WorldRemit expects business to grow in Cameroon despite World Bank’s downward forecast
British online remittance transfer platform WorldRemit, leader on the global market, revealed in a recent note that the Cameroonian diaspora sent a total of £75 million (or CFA57.2 billion at the current exchange rate) home via the platform in 2022. Contradicting the World Bank, which predicts a decline in remittances to sub-Saharan Africa in 2023 (from +5.2% in 2022 to only +3.9% in 2023), the British platform expects activity to continue to grow in Cameroon.

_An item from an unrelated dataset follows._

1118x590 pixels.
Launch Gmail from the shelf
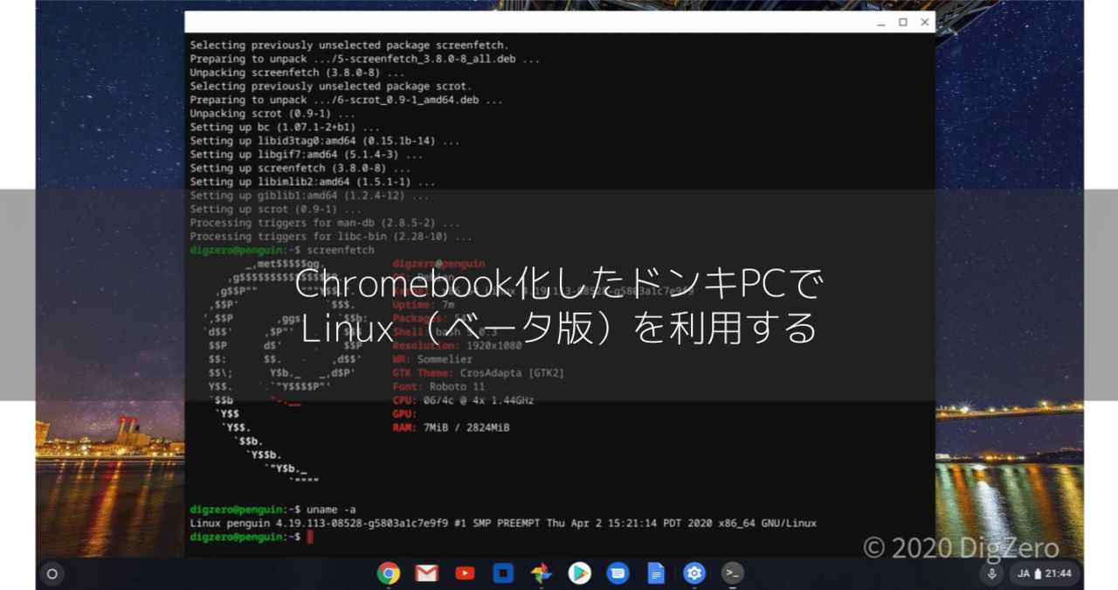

Indeed, the World Bank estimates that remittances only exploded in 2021 (+16.4%) with spillover to 2022 because of the Covid-19 pandemic, which prompted the African diaspora to send more money home to support their families. However, Imane Charioui (pictured), WorldRemit’s Director for Francophone Africa and the Middle East, believes that “as online money transfer tools become more and more a part of people’s lifestyles, online money transfers will continue to grow steadily in 2023. This shift to the digital that became more pronounced with the Covid-19 episode is expected to continue and many technology-savvy customers now prefer these services, which are cheaper and more convenient.”
In a recently published paper entitled “Will remittances to Cameroon continue to grow in 2023?” Imane Charioui pursued her optimistic view saying that “technology has a prominent place in people’s lives in Cameroon, and remittances are no exception. The sector was relatively new a decade ago but has now become one of the most used money transfer methods. This is evidence that digital money transfers and remittances are just as secure as a bank transfer and much faster, cheaper, and more convenient.”.
Another good factor is that Cameroon has long been a very promising market for the world leader in digital money transfers. “Cameroon is our largest Francophone market in Africa and one of our top eight markets globally. It is also the fastest growing one with 120% annual growth,” Andrew Stewart, then regional director for Africa and the Middle East at WorldRemit, revealed back in 2018.
According to WorldRemit analysts, the company has seen great success since it launched operations in Cameroon in 2016, as it allows users to make direct transfers to recipients’ mobile money wallets. Data from the Bank of Central African States (Beac) reveals that in 2020, Cameroon alone held 64.8% of all Mobile Money accounts in Cemac and carried out 73.1% of money transfers in the region.